Seeing the train of destruction moving at a rapid pace with more and more people jumping on board due to lack of courage, Cardinal George of Chicago made this prediction: “I expect to die in bed, my successor will die in prison and his successor will die a martyr in the public square.  His successor will pick up the shards of a ruined society and slowly help rebuild civilization, as the Church has done so often in human history.”

Needless to say, the column criticizing mine shares the kind of relativism that prompts Mr. Reilly’s warning and Cardinal George’s dire prediction. I will mention just a few of its falsehoods.  The writer takes umbrage with the claim that there is an agenda today to justify something that has been universally condemned as a crime against nature until recently. Instead of denying it she diverts by saying everyone has an agenda, including me. I gain nothing by writing about an unpopular truth that elicits such irrational anger. She also claimed I left out heterosexual sodomy in order to focus solely on the ethics of same-sex relations. False. She apparently missed my quote: “Since acts of sodomy by their nature neither seal love nor give life, they are dead acts. Acts that attempt to separate pleasure from purpose and love from life, whether they are between people of the same or opposite sex, violate human nature and dignity and are by definition objectively abusive.” In addition she continuously used the word “sin” insinuating it was offensive and that I had used it in my column. False. I never used the term nor did I mention religion. The condemnation of homosexual acts in the Old and New Testaments are clear and unambiguous, but reasonable people of all faiths can see the irrational and unnatural character of these acts. She continued: “Murano is under the delusion that every heterosexual who is engaging in intercourse is intending to produce a child…”  Again, blatantly false. I never mentioned nor assumed personal intentions. Natural purpose is different than personal intention. People may not consciously intend nutrition when they eat. Likewise, people need not intend procreation when engaging in marital relations. Nourishment and procreation are what nature intends in the acts, not necessarily what the persons performing them intend. The perversion of nature occurs only when the act is begun and the natural end is intentionally thwarted.

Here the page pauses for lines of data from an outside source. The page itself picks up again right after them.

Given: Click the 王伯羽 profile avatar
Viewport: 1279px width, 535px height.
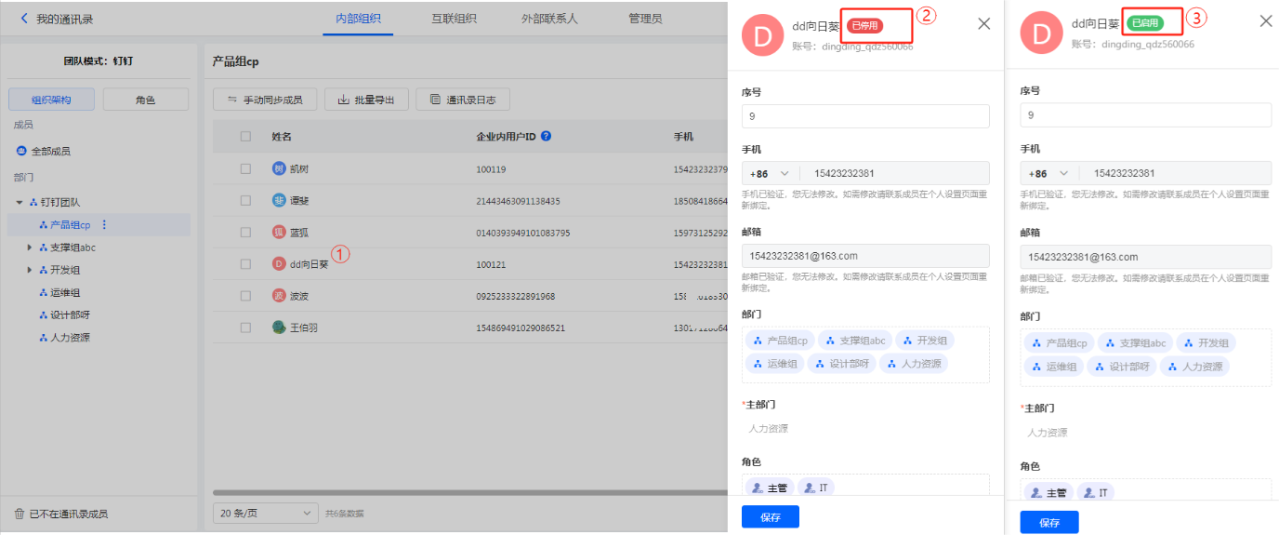Looking at the screenshot, I should 278,328.
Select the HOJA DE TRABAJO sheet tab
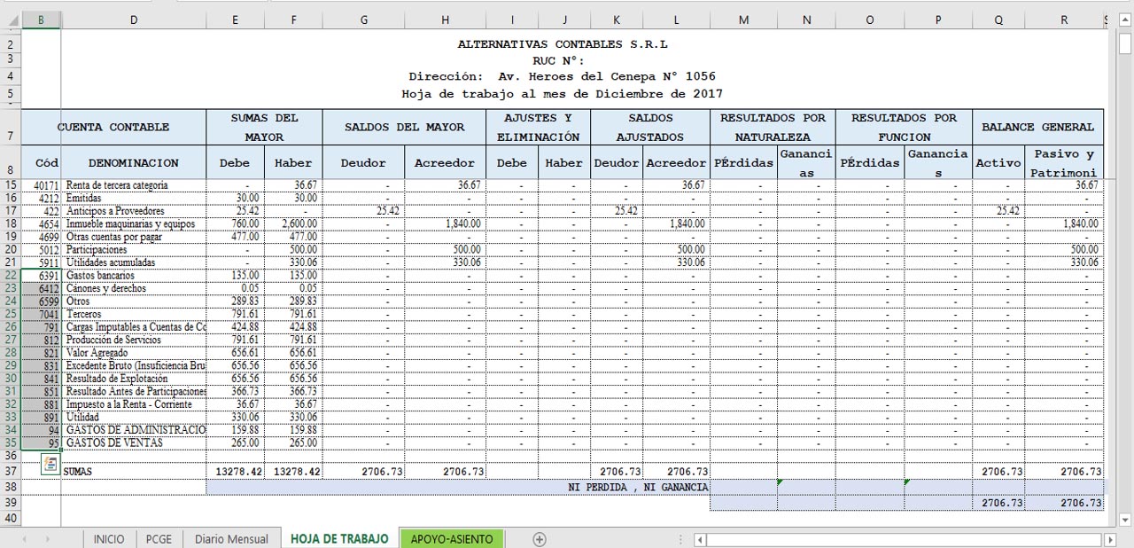The height and width of the screenshot is (548, 1134). coord(338,539)
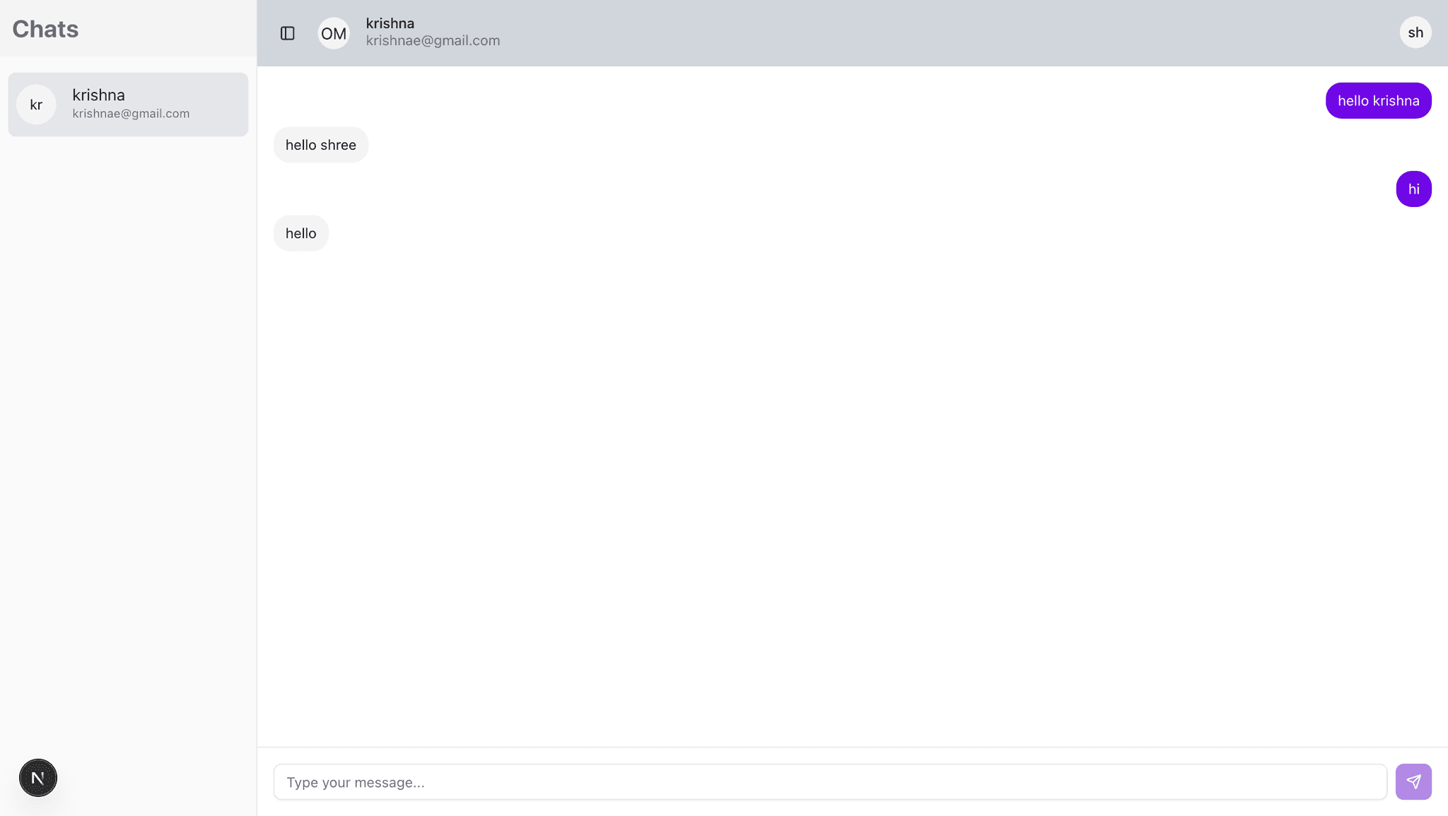Click empty space in chat header bar

click(x=919, y=33)
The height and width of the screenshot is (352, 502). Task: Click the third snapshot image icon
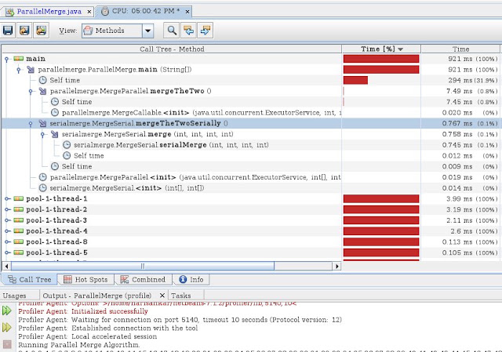point(42,31)
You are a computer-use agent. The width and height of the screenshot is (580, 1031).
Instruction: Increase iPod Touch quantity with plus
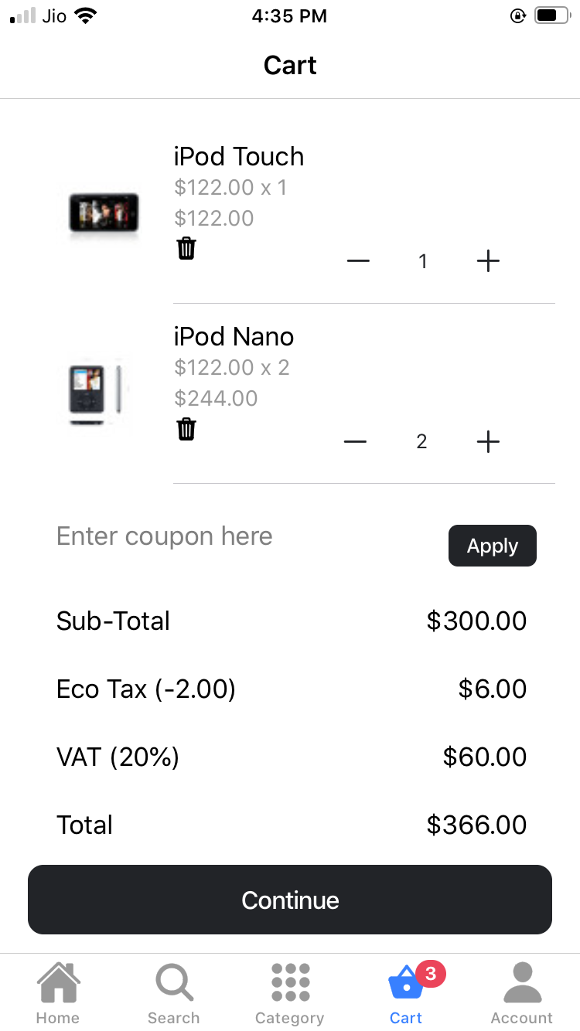pyautogui.click(x=488, y=261)
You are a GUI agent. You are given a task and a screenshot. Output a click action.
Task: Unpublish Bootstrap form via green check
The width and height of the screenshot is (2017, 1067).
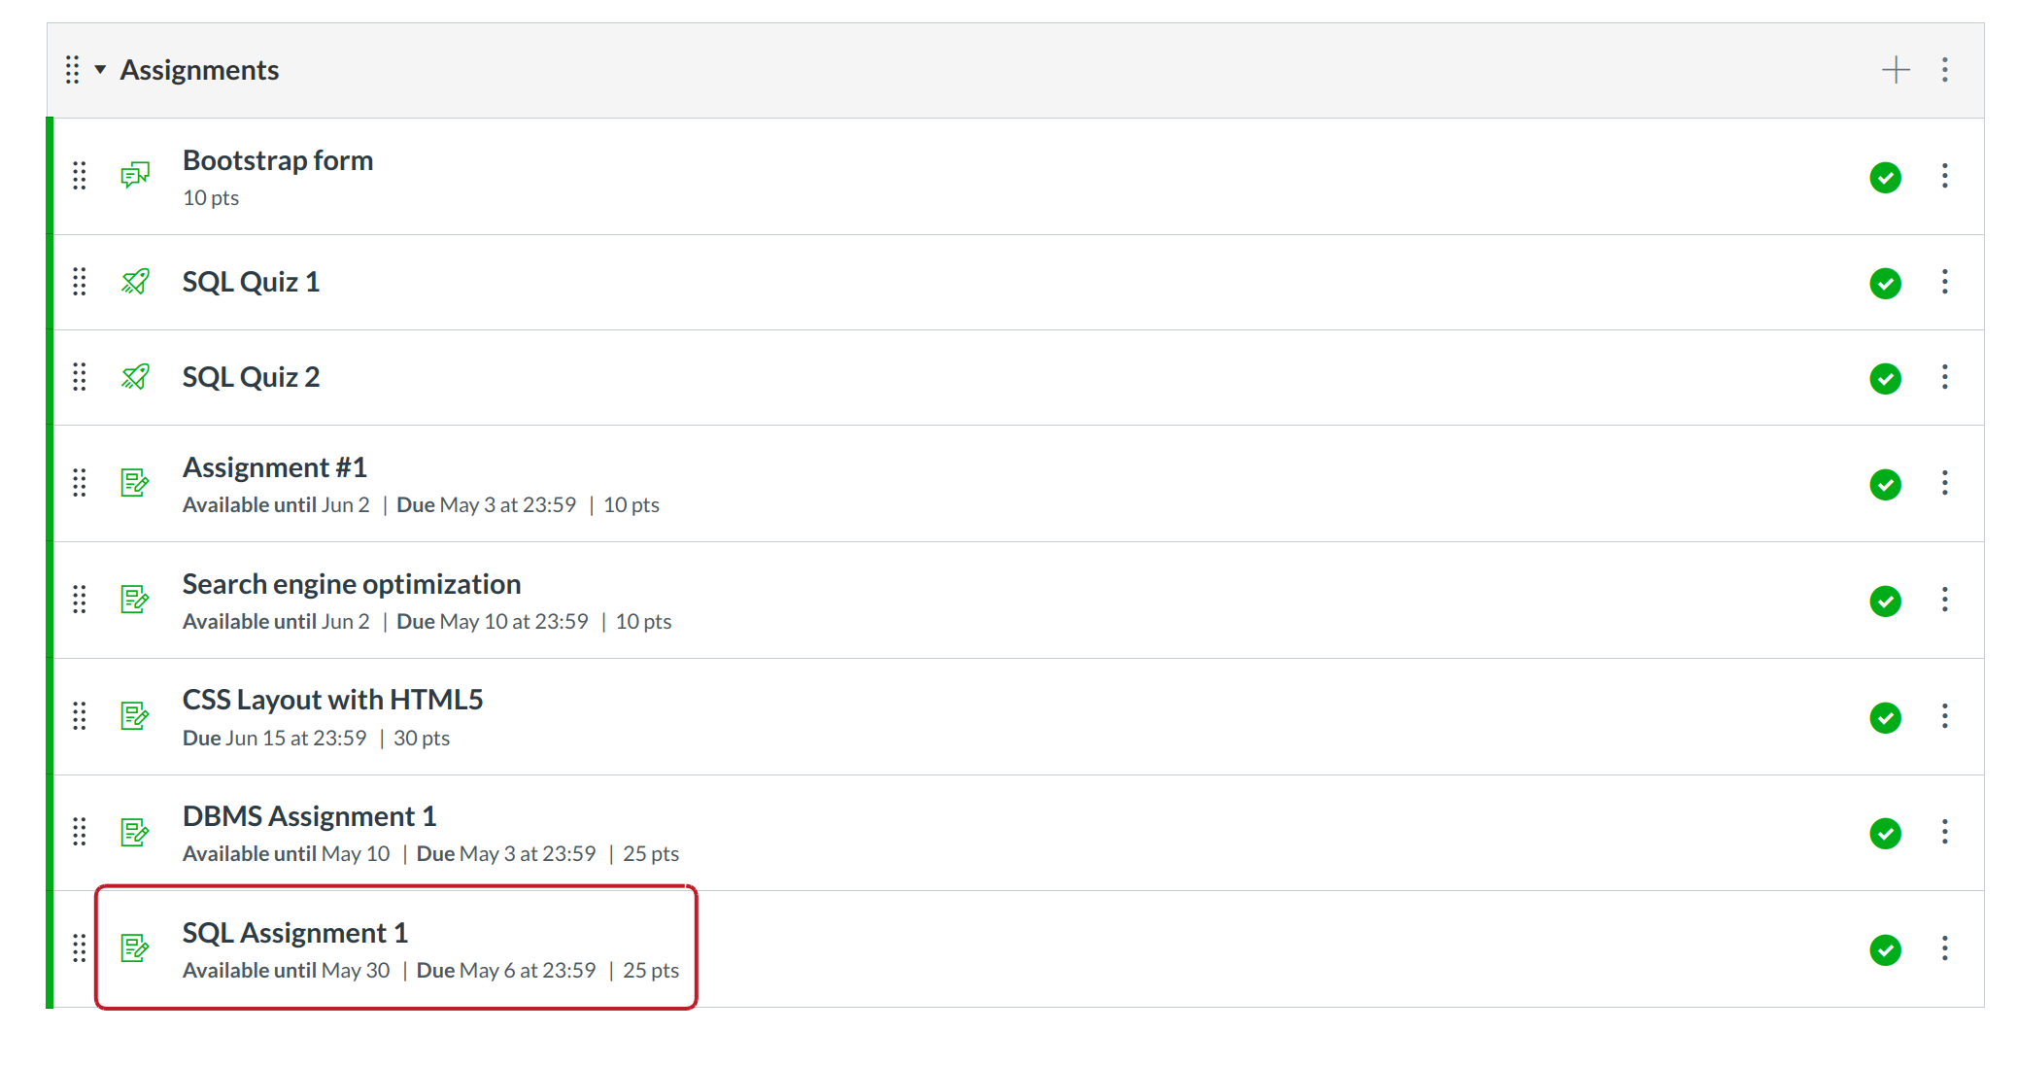point(1885,177)
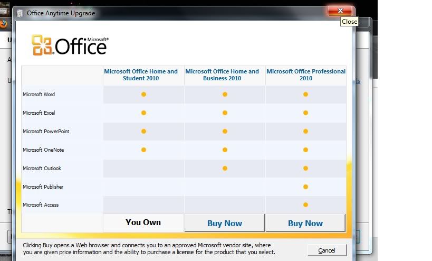Click OneNote dot under Home and Business
This screenshot has height=261, width=432.
[225, 150]
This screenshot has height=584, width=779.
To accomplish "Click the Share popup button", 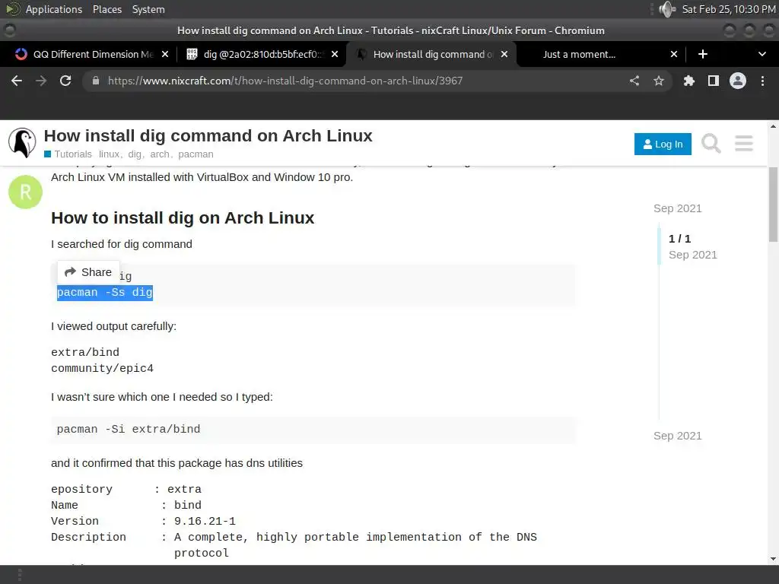I will coord(88,272).
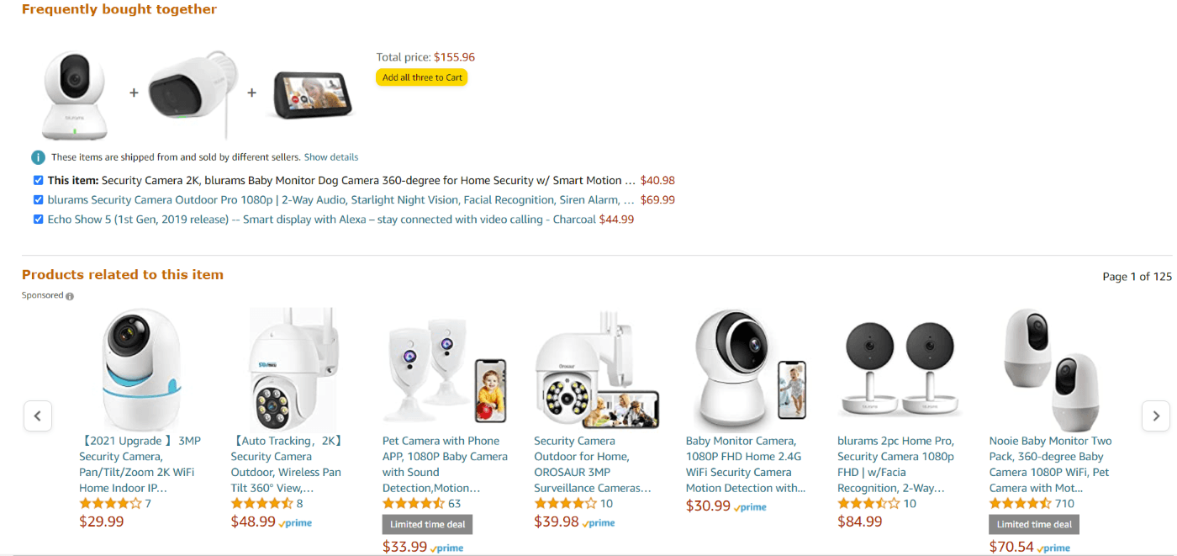1177x556 pixels.
Task: Click star rating of Pet Camera with Phone APP
Action: (413, 504)
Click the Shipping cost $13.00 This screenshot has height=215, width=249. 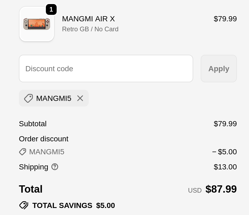click(x=225, y=167)
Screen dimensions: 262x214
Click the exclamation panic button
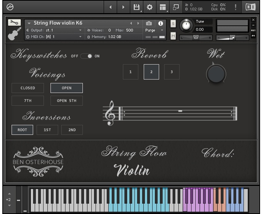(x=235, y=7)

The writer also stated that I wrote those who perform these acts “are intrinsically unnatural and evil”. This, again, is false. Let me repeat what I actually did say in my column: Ethics focuses on acts and behaviors, not persons.  Persons must judge themselves.  Lastly, she labeled me as being part of the “religious right”, as if this makes any difference to the truth value of my statements. If she bothered to find out where I stood on issues like capital punishment, gun control, foreign policy, war, and the environment she might be embarrassed by her attempt to pigeonhole me into this or any political movement. The inability to attack the message too often leads to attacking the messenger.

Finally, a word of friendly advice: It is healthy to critique someone’s claims when the motivation is a genuine love for truth. However, to use someone’s name publicly and create false quotes, false presumptions, and false statements is never a good practice.